◆ **Task description**: Write out exactly, with no other output, the lines below from the one that contains "Open the Подразделение" through the end.

◆ **Input records**:

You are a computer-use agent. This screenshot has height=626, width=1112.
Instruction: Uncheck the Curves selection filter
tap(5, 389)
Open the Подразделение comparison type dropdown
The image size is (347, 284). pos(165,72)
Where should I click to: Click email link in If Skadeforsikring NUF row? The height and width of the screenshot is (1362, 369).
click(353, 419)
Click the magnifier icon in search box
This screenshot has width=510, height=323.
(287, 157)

◆ **Result of this task**:
Open the Подразделение comparison type dropdown
The image size is (347, 284). pos(165,72)
Where should I click to: Click email link in If Skadeforsikring NUF row? The height and width of the screenshot is (1362, 369).
click(353, 419)
Click the magnifier icon in search box
This screenshot has width=510, height=323.
(287, 157)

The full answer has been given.